Tous ces débris baignent dans un fond homogène qui existe dans toutes les houilles; parfois, il est très abondant, avec des éléments figurés disséminés dans la masse, tandis que, dans d’autres cas, les corps figurés sont si nombreux et si serrés que le fond ne constitue plus qu’une trame très fine qui les sépare.
Le caractère essentiel de tous ces éléments figurés réside dans leur petitesse, leur alignement suivant la stratification de la houille qui se trouve ainsi mise en évidence, et l’aplatissement des tissus ou des organes compressibles dans le plan de stratification.
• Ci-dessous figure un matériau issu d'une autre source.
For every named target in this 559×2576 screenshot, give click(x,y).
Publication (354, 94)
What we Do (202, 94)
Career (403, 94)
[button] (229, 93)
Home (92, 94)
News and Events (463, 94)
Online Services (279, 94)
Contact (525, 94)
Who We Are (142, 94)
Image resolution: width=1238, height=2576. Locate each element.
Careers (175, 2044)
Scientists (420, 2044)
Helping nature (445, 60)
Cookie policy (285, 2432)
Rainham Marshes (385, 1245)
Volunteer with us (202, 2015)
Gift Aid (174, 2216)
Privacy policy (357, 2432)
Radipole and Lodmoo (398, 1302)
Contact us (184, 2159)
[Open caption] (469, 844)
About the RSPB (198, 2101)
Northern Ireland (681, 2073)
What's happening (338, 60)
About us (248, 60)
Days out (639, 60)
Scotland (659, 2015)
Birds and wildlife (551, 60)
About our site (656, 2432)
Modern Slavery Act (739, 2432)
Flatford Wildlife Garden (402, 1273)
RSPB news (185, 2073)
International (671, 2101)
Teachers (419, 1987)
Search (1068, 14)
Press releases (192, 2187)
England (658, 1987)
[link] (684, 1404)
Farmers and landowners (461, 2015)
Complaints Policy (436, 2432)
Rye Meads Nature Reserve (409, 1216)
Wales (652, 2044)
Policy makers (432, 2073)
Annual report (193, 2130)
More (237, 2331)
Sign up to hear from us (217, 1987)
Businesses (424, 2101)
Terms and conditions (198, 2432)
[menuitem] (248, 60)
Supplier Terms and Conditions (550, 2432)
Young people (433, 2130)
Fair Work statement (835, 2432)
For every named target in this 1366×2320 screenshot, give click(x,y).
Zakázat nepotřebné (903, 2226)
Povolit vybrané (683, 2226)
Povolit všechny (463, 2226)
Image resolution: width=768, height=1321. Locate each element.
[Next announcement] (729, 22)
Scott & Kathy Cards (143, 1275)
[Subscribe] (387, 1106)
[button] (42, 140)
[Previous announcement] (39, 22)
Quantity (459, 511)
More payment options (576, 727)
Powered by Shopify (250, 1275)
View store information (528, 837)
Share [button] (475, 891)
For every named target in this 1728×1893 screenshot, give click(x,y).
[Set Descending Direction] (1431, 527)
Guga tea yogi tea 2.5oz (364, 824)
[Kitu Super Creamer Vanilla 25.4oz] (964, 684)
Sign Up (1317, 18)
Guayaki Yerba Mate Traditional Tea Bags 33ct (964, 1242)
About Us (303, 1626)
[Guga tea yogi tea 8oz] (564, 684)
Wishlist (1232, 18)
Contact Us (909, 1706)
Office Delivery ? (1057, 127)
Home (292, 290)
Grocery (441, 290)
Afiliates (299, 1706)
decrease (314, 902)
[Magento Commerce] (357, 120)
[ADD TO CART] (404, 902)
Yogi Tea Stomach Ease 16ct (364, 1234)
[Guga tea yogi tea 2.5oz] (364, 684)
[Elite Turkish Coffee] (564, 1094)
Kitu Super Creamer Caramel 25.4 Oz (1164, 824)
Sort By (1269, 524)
Les caractères distinctifs des quatre éléments de M. C. Stopes sont en relation avec leur constitution pétrographique: c’est ainsi que le fusain est constitué par des tissus lignifiés (bois ou sclérenchyme à structure cellulaire nette), tandis que le vitrain correspond à la pâte amorphe.
3. Nomenclature lithologique
C’est la nomenclature du Congrès de Heerlen (1935) qui est la plus utilisée en Europe. Après de nombreuses retouches, elle a atteint un haut degré de complexité. Elle utilise les éléments microscopiques constitutifs, appelés macéraux , par assimilation aux éléments minéraux des roches éruptives ou sédimentaires; ce terme de «macéral» a été forgé à partir de «macération» (des tissus végétaux) et de «minéral».
On peut ranger les principaux macéraux en plusieurs groupes.
Le groupe de la vitrinite est de couleur grise en lumière réfléchie. C’est l’élément essentiel du vitrain. On y distingue deux types:
– la télinite , où une structure cellulaire est encore reconnaissable;
– la collinite , qui ne présente plus aucune structure cellulaire.
La télinite dérive de tissus végétaux, ligneux principalement, qui se sont gélifiés presque entièrement, avec réduction du pouvoir réflecteur et de la couleur. La collinite dériverait de gels humiques. Il paraît regrettable que ces deux types de vitrinite qui ont des origines aussi différentes aient été réunis du fait de leur ressemblance au microscope.
Le groupe de l’exinite est de couleur foncée en lumière réfléchie. On y rassemble:
– l’exinite proprement dite, constituée par l’ensemble des cutines des exines de spores et de grains de pollen, des cuticules de feuilles; sombre et noire en lumière réfléchie, elle devient plus pâle et moins visible pour disparaître dans les charbons maigres ou anthraciteux; dans les charbons riches en matières volatiles, qui peuvent être transparents en lames minces, elle devient rouge sombre en lumière transmise; on distingue la sporinite et la cutinite ;
– l’alginite ;
– la résinite qui dérive de la résine des appareils sécréteurs (corps résineux); elle est gris foncé, en globules ou en imprégnations diffuses dans le vitrain; elle peut aussi remplir les cavités de la télinite.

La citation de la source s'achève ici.